The toy test. Obtain a 55-gallon tub of Lego. (If Lego is not available, you may substitute roofing tacks or broken bottles). Have a friend spread the contents all over the house. Put on a blindfold. Walk to the kitchen or bathroom barefoot without screaming.

The supermarket test. Borrow two goats and take them with you to the supermarket. Always keep both of them in sight and be prepared to pay for anything they eat or damage.

The dressing test. Obtain one large unhappy live octopus. Stuff it into a small net bag, making sure all the arms stay inside.

The feeding test. Half fill a large plastic jug with water and suspend it from the ceiling with a stout cord. Start the jug swinging. Insert spoonfuls of soggy cereal into the mouth of the jug while pretending to be an aeroplane. When you’ve finished, dump the contents of the jug on the floor.

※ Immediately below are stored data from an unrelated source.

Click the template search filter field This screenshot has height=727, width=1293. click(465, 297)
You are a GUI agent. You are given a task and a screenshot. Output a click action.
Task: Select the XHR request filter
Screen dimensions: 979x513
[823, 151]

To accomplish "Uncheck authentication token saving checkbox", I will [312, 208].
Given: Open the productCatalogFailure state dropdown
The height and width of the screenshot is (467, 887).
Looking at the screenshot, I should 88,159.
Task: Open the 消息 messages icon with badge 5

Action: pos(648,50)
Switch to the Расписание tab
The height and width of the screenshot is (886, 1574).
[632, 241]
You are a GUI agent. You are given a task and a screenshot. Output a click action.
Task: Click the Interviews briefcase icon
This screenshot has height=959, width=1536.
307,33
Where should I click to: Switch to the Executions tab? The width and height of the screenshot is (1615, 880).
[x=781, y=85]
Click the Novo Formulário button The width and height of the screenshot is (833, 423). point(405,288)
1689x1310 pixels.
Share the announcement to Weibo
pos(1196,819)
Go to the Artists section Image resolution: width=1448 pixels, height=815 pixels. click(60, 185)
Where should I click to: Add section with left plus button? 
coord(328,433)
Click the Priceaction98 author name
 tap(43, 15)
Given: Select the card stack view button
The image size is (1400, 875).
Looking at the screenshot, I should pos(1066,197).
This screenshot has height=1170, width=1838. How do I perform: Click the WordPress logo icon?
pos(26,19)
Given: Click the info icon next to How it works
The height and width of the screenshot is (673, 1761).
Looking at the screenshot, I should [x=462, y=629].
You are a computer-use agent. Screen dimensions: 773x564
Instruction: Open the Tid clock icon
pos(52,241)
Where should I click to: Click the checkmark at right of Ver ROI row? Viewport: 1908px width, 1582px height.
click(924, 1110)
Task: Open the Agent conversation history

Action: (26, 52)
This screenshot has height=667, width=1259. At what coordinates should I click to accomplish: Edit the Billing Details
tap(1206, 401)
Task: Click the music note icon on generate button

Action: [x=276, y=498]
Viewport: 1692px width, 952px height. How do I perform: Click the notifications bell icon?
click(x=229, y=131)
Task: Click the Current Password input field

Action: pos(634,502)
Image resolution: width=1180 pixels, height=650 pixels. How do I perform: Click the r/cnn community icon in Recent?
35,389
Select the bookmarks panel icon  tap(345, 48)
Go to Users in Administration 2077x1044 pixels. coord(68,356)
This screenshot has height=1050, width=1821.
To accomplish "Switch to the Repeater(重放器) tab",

The night test. Fill a small cloth bag with a 4-6 kilos of sand. Soak thoroughly in water. At 8 pm start to waltz and hum while holding the bag. At 9 pm., lay down the bag and set your alarm for 10 pm. Get up, pick up the bag and sing every song you have ever heard. Continue singing (be inventive) until 4am. Lay down bag. Set alarm for 6 am. Get up and make breakfast. Keep this up for five years. Look cheerful.

The physical test (women). Go to the nearest chemist. Hand your wallet to the assistant and ask her to help herself. Go to the nearest supermarket. Ask to see the manager and arrange to have your pay cheque deposited there directly. Purchase a newspaper. Go home and read it quietly for the last time.

Final assignment. Find a couple who already have a small child. Lecture them on how they can improve their discipline, patience, toilet training and child’s table manners. Give them as much advice as you can for as long as you can. Enjoy this experience. It is the last time you will have all the answers.